(TO DO): Format the records as a JSON list of strings, starting at the line containing "Where should I" and running through the last line of the records. Give one string per line, skip blank lines, and leave out the pictures.

(SUPPLIED DATA):

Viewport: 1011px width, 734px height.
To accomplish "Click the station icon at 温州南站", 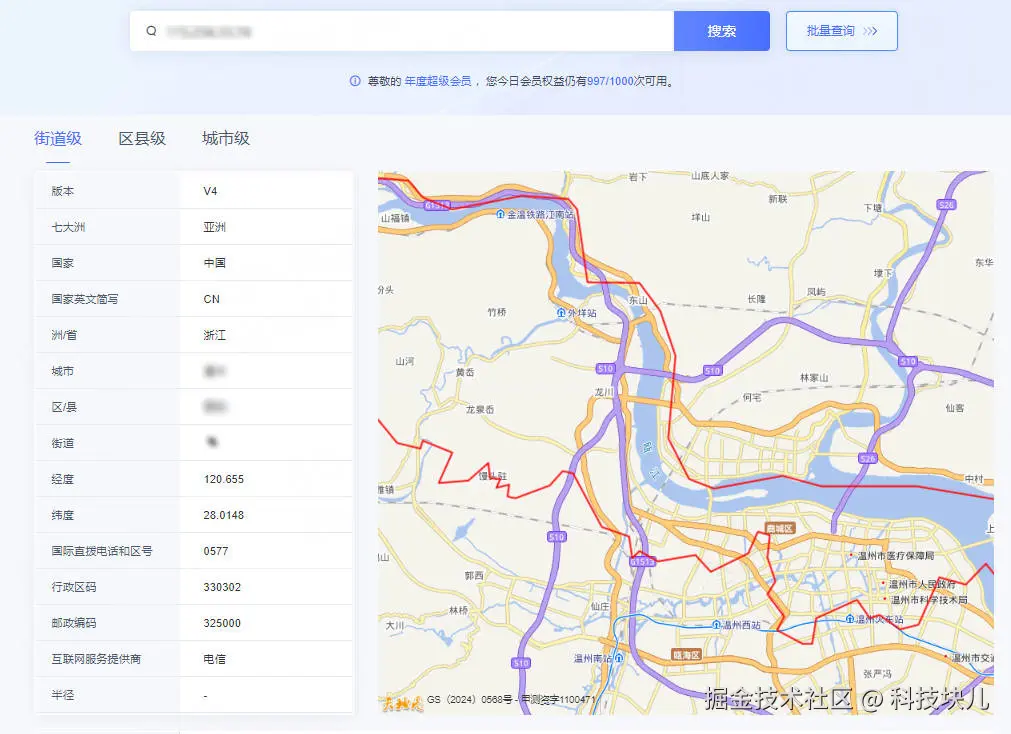I will (617, 658).
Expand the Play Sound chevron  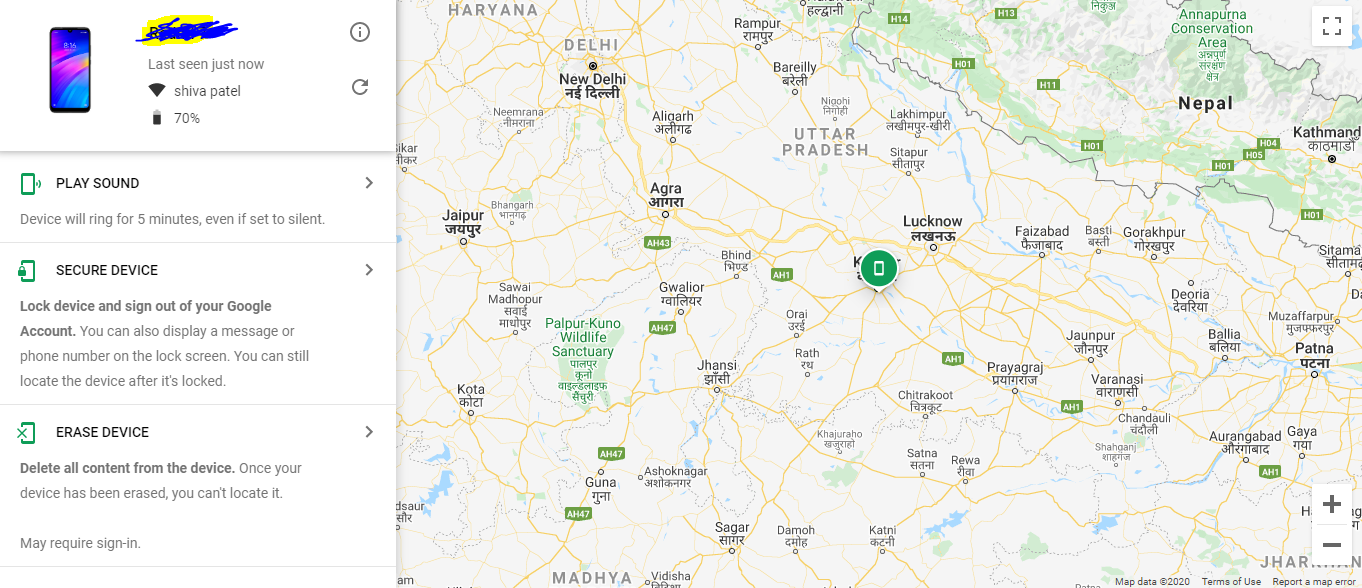(x=369, y=183)
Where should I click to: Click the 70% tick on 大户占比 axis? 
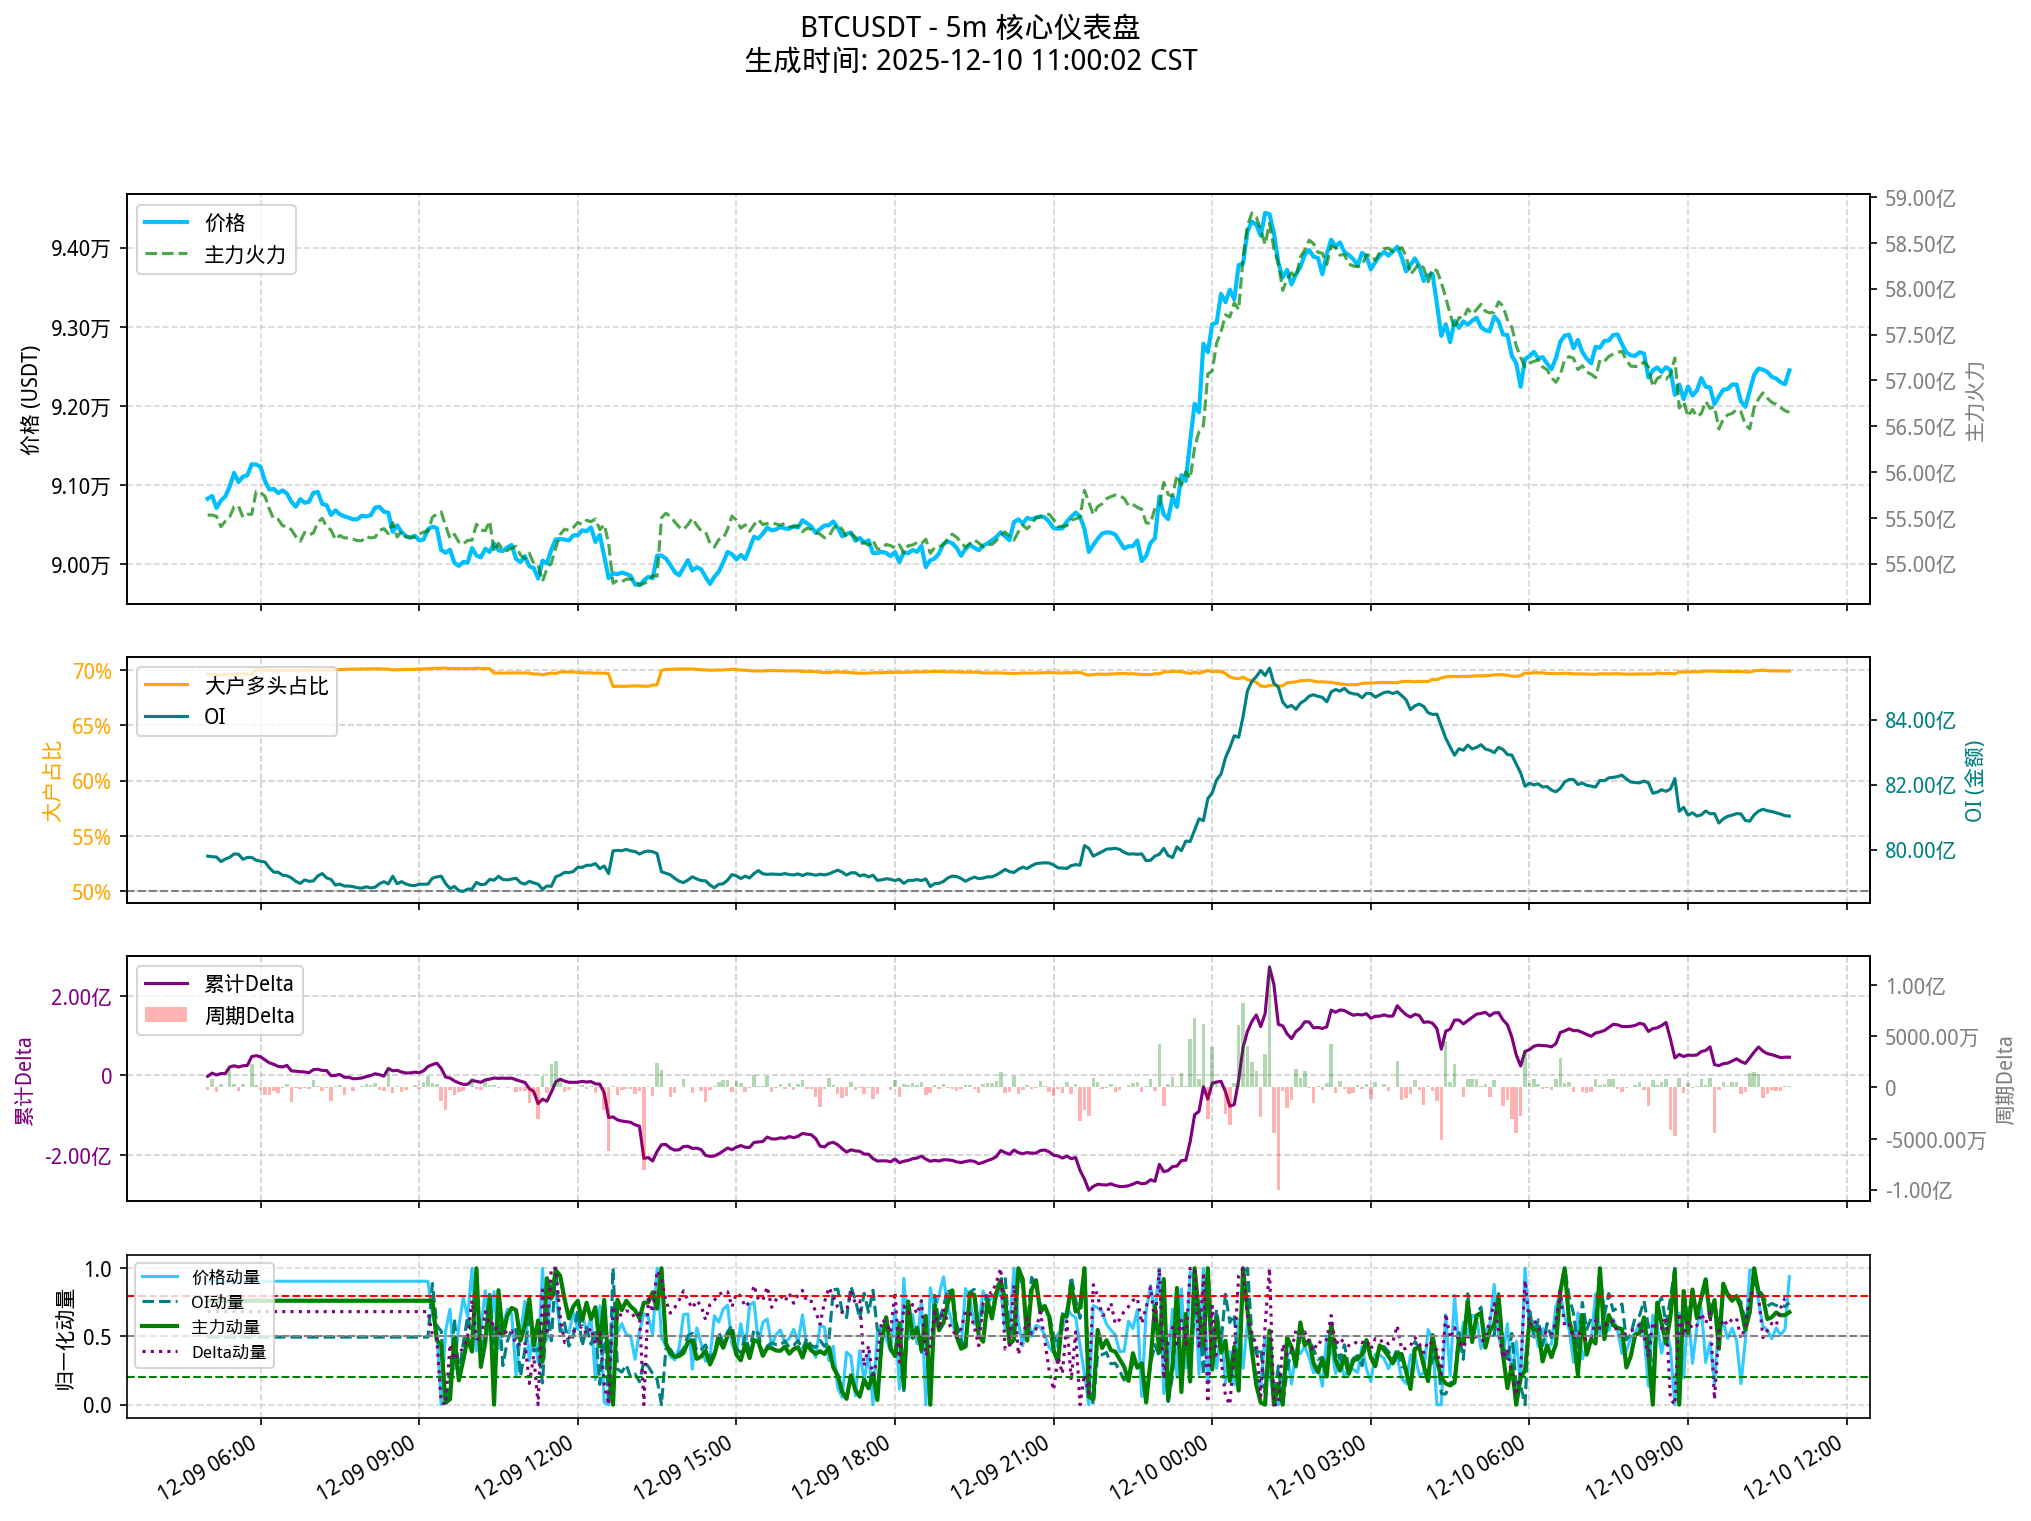coord(91,672)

(RESULT OF THE EXERCISE):
[
  "Where should I click to: Click the 70% tick on 大户占比 axis? ",
  "coord(91,672)"
]